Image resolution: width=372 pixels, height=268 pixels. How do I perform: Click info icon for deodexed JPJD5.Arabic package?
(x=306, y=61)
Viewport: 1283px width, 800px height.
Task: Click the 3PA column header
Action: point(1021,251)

.....

**Exercise details**. The answer must be all of the entries, restated exactly.

**Response to this exercise**.
Image resolution: width=372 pixels, height=268 pixels. How do I perform: Click info icon for deodexed JPJD5.Arabic package?
(x=306, y=61)
Viewport: 1283px width, 800px height.
Task: Click the 3PA column header
Action: point(1021,251)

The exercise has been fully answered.